Soft Challah Rolls: 

These rolls are deliciously soft and buttery, thanks to the addition of melted butter, honey, and eggs. This recipe works particularly well with the acorn flour - the already-sweet dough really lets the flavor shine. See below for a decorative topping to make them even fancier! 

Ingredients: 

6 cups flour mixture 

1 Tbs. yeast

1 Tbs. salt

2 1/2 cups lukewarm water

1/3 c. honey

4 large eggs

1/2 cup melted unsalted butter

Directions: 

  1. Whisk together the flour, yeast, and salt in a medium bowl. 
  2. Add the water (warm but not hot), honey, eggs, and melted butter and mix well until smooth. 
  3. Cover loosely with plastic wrap and allow to rest at room temperature for 2 hours. 
  4. Preheat the oven to 350F with a baking stone near the middle.
  5. Pull off lumps of dough about the size of small apples and quickly shape into balls around a rolled-up conversation paper. Allow to rest on a baking sheet lined with parchment paper or a silicone mat for 50 minutes. 
  6. Cut small slashes into the top of each roll with a serrated knife, then brush the tops with melted butter. 
  7. Place the baking sheet in the oven and bake for about 25 minutes and let cool before serving.  

Dutch Crunch Topping: 

This technique looks complicated but it’s actually super easy, and it results in slightly-flatter beautiful rolls with a speckled topping pattern. It has a slightly sweet flavor and satisfying crunch. This works well with the challah rolls above or your favorite recipe. 

Ingredients: 

2 tsp. yeast

1 cup warm water

2 Tbs. sugar

2 Tbs. oil 

1/2 tsp. salt

1 1/2 cups rice flour (note: this recipe only works with rice flour. It will not work with normal wheat flour because of the gluten.)

Directions: 

  1. Combine all ingredients in a medium bowl and beat with a whisk. You’ll have to beat hard to combine into a smooth consistency similar to royal icing - not too runny. You can add more rice flour or water as needed. Let stand 15 minutes. 
  2. Gently smear it onto the top of the rolls right after you shape them (before you let them rest for 50 minutes.) You can just use your fingers to apply it. You’ll need a slightly thick coating for it to crack properly. 
  3. Let the rolls stand uncovered for 50 minutes. 
  4. Meanwhile, preheat the oven to 375F 
  5. Bake the rolls for 20 minutes, or until the tops are slightly browned.
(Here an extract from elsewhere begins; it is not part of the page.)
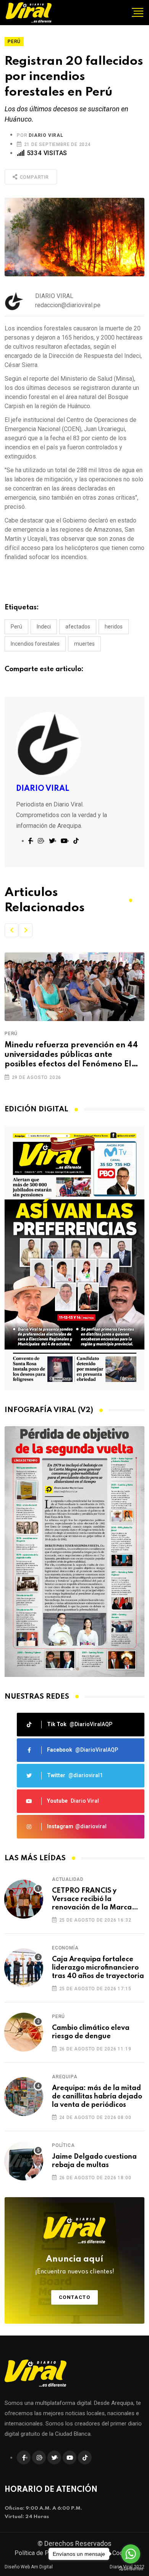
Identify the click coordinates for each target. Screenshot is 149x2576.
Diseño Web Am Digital (29, 2567)
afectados (77, 627)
Let cool completely before eating. 

Serve your delicious homemade rolls with some flavored butter (sauteed mushrooms or chopped herbs work great for this) and watch as tensions relax and vulnerabilities open up and you see your loved ones in a whole new way. Oh, and be sure to warn them there are treats inside their rolls and to be careful as they dig in.